A new dataset of genetic information collected from 233 primate species, the largest and most complete of its kind, promises to yield insights into primates' evolutionary biology and how genetics influences their behavior, says Yale biological anthropologist Eduardo Fernandez-Duque.
The dataset, assembled by a consortium that includes dozens of researchers from institutions worldwide, includes samples from 30 owl monkeys inhabiting a field site in northeastern Argentina established by Fernandez-Duque in 1996 on 2,500 acres of forest in the country's Chaco region of Formosa Province. It provided the basis for three separate studies published June 2 in the journal Science, two of which Fernandez-Duque coauthored.
All told, the researchers compiled data from 809 individuals representing 233 of the 521 recognized primate species, covering all 16 primate families and 86% of genera - the classification that falls between family and species. More than half of the species in the dataset are threatened with extinction, according to the International Union for the Conservation of Nature.
Importantly, more than 72% of individuals represented in the dataset - including all the owl monkeys that Fernandez-Duque sampled - were born in the wild, he said.
"The dataset's high number of wild-born individuals is novel and extremely valuable," said Fernandez-Duque, a professor of anthropology in Yale's Faculty of Arts and Sciences and the Yale School of the Environment.
The owl monkeys, which entirely comprise the family Aotidae, is the only primate species in the Americas with nocturnal habits. Some species are entirely nocturnal while others are both nocturnal and diurnal. The new dataset could help researchers better understand, among other things, the genetics behind the activity patterns and circadian biology of owl monkeys and other primates.
The fact that the genomic information came from wild-born individuals (as opposed to those in captivity) offers researchers an important advantage, Fernandez-Duque explained.
"We know where the individuals we sampled live in the wild. We've studied what they eat, where they move, and whether they have reproduced," he said. "If you're sequencing genes related to activity patterns from individuals in captivity, you're lacking basic ecological information - such as the climate and altitude of their habitat in the wild - that is extremely important in understanding their genomes, which presumably adapted through exposure to specific environments."
In one of the papers co-authored by Fernandez-Duque, researchers combined the new dataset with information from the fossil record to create the most complete, time-calibrated phylogeny, or evolutionary tree, of primates that exists. Using this detailed evolutionary tree, researchers estimated that the divergence between humans and chimpanzees, our closest living relatives, occurred between 9 million and 6.9 million years ago, which is slightly older than other recent analyses have concluded.
Of particular interest to Fernandez-Duque, the new evolutionary tree was unable to pinpoint where owl monkeys fit among its branches.

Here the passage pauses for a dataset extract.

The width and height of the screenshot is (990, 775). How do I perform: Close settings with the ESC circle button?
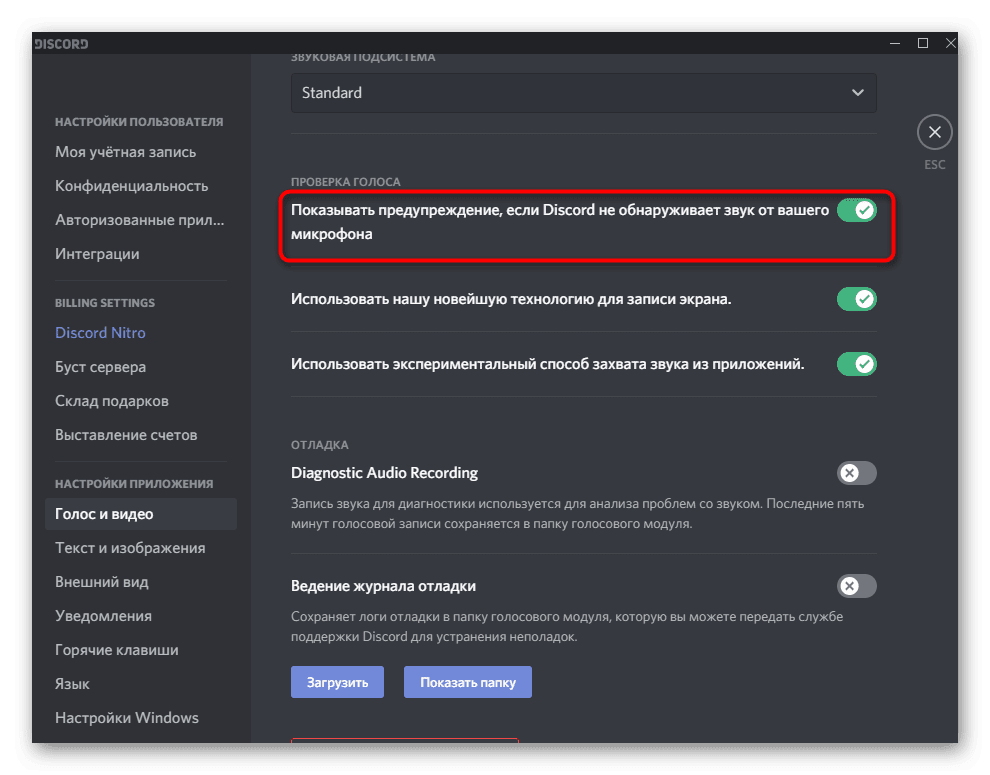tap(934, 132)
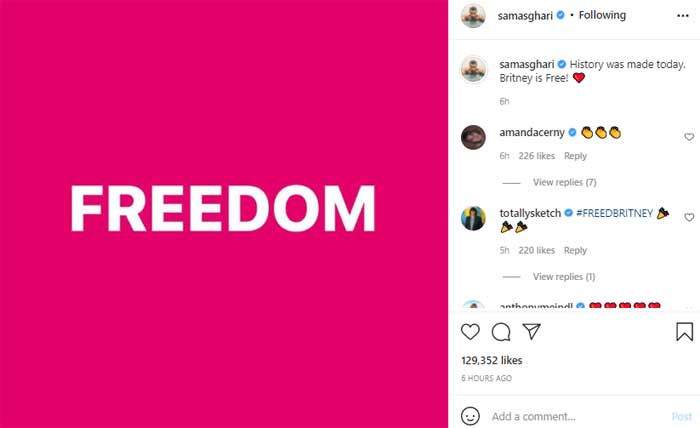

"It continues to be unclear where owl monkeys belong in the primate phylogeny in relation to other families of monkeys in the Americas," he said. "We can't decide if they are more closely related to cebids, atelids, or pitheciids. You do not have those kinds of uncertainties for any other primate genus or family. Even with this unprecedented dataset, the question is unresolved, which is interesting."
The same study also found that within-species genetic diversity across primate families and geographic regions is associated with climate of their habitats and their sociality, but not with their risk of extinction. The new dataset also allowed researchers to explore the uniqueness of the human genome relative to other primates. They found that missense mutations - alterations in the DNA that results in a different amino acid being incorporated into the structure of a protein - previously thought to be exclusive to humans occur extensively in other primate species.
In the second study on which Fernandez-Duque is listed as a coauthor, the researchers used the dataset to better understand the potential effects of human genetic variants and their relationship to the risk of contracting diseases. Their analysis showed that 4.3 million common genetic variants are associated with benign effects in humans given their high frequency and non-deleterious presence in primate populations.